[Dataset items]

────────────────────────────────────────

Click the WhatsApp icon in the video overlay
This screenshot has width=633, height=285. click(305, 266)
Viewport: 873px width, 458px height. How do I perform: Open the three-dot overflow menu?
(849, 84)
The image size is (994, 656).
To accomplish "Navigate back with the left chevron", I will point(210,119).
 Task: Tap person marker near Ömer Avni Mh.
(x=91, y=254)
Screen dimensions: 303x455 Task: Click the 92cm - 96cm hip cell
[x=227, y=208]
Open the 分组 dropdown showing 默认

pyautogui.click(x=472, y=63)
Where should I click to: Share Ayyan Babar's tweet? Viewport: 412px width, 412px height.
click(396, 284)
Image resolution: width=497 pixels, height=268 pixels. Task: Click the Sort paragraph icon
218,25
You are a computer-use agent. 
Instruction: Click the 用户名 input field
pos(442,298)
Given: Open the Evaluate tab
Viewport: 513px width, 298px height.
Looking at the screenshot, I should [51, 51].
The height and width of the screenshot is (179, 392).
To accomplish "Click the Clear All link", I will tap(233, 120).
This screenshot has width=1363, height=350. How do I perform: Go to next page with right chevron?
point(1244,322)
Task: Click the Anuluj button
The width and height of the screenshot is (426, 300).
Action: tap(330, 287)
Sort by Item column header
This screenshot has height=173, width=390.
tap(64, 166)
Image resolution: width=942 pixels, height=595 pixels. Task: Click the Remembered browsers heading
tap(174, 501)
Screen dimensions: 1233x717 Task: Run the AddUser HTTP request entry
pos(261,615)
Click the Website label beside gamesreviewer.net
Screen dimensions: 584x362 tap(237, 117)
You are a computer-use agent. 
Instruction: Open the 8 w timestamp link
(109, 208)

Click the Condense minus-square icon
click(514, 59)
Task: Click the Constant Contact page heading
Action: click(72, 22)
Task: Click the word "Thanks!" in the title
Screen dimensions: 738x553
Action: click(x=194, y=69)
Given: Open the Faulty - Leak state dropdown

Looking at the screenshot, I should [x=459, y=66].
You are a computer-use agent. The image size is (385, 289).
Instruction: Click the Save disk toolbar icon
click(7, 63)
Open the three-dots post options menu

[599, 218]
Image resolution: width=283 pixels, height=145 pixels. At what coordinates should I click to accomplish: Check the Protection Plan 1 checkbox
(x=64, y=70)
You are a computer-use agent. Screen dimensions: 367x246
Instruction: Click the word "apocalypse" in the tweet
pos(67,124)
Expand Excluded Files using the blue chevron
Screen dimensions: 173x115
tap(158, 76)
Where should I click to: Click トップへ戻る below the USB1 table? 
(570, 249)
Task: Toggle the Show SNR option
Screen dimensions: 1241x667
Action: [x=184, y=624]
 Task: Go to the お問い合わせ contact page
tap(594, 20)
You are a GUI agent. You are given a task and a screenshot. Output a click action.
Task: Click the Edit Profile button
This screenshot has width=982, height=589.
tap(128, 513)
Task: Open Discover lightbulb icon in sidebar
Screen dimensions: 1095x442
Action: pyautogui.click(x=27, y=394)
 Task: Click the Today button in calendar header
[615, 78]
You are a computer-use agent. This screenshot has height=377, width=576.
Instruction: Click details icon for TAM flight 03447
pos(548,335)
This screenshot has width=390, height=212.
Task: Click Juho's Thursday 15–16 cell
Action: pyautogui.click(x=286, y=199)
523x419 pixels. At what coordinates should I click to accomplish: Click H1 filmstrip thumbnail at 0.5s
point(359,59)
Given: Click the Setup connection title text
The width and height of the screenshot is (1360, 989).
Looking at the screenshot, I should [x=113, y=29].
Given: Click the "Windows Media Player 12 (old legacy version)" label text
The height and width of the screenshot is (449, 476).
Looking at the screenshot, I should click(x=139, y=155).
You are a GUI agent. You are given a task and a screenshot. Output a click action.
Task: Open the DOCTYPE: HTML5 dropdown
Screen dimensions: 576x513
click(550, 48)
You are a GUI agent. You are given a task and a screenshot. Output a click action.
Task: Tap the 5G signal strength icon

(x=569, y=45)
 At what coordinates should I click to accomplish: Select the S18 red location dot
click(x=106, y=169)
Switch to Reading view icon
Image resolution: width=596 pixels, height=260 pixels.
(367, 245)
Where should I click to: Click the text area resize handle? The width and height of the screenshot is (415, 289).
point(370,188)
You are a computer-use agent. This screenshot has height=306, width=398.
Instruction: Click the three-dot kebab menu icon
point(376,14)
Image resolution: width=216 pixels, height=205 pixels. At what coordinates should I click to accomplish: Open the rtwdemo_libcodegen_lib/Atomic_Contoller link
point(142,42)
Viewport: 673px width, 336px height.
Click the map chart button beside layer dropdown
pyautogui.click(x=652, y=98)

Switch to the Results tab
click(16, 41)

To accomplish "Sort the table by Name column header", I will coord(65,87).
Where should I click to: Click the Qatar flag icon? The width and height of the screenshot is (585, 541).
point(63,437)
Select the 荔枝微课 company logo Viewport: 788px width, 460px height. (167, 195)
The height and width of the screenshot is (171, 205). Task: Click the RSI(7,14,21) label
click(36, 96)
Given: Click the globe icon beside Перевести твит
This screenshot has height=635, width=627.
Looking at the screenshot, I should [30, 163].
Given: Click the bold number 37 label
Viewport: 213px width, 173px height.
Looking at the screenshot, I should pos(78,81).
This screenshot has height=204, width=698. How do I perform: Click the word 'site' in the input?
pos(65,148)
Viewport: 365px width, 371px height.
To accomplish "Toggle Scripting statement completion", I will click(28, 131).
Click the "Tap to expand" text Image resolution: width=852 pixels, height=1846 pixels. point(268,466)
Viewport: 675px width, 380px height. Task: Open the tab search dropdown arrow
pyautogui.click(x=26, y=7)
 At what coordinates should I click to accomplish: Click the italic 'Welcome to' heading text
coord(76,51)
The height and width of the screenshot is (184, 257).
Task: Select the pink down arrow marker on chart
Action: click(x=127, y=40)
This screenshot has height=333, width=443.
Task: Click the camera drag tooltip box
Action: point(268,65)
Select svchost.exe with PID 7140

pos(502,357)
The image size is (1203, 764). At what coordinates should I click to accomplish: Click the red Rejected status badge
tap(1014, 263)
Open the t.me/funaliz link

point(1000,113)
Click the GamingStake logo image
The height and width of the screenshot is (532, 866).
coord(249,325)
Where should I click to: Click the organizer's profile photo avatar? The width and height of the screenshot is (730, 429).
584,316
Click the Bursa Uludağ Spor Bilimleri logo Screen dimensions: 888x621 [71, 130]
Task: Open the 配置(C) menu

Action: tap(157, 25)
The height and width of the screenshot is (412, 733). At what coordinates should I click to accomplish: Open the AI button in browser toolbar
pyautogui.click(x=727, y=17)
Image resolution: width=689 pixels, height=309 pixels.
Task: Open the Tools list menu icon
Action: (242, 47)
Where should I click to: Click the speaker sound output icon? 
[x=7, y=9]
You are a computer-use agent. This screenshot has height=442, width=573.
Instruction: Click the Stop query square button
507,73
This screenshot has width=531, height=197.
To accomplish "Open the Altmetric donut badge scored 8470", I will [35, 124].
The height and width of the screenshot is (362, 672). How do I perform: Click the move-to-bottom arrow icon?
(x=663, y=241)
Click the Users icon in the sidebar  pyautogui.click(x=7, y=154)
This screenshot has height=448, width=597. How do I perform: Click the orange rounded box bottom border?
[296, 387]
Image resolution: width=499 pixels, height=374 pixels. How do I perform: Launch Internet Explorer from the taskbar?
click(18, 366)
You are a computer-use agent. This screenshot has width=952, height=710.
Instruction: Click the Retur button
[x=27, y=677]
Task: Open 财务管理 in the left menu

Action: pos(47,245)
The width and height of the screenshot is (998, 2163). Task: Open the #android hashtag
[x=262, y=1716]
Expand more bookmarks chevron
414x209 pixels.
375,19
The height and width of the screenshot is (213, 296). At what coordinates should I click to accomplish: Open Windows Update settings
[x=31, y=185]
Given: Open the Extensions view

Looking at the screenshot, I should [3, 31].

────────────────────────────────────────

What you have to do:
Using the data above, reproduce exactly the lines from the line that contains "Task: Go to the お問い合わせ contact page" through the line that contains "Given: Click the Setup connection title text", including both.

Written reply:
 Task: Go to the お問い合わせ contact page
tap(594, 20)
You are a GUI agent. You are given a task and a screenshot. Output a click action.
Task: Click the Edit Profile button
This screenshot has width=982, height=589.
tap(128, 513)
Task: Open Discover lightbulb icon in sidebar
Screen dimensions: 1095x442
Action: pyautogui.click(x=27, y=394)
 Task: Click the Today button in calendar header
[615, 78]
You are a computer-use agent. This screenshot has height=377, width=576.
Instruction: Click details icon for TAM flight 03447
pos(548,335)
This screenshot has width=390, height=212.
Task: Click Juho's Thursday 15–16 cell
Action: pyautogui.click(x=286, y=199)
523x419 pixels. At what coordinates should I click to accomplish: Click H1 filmstrip thumbnail at 0.5s
point(359,59)
Given: Click the Setup connection title text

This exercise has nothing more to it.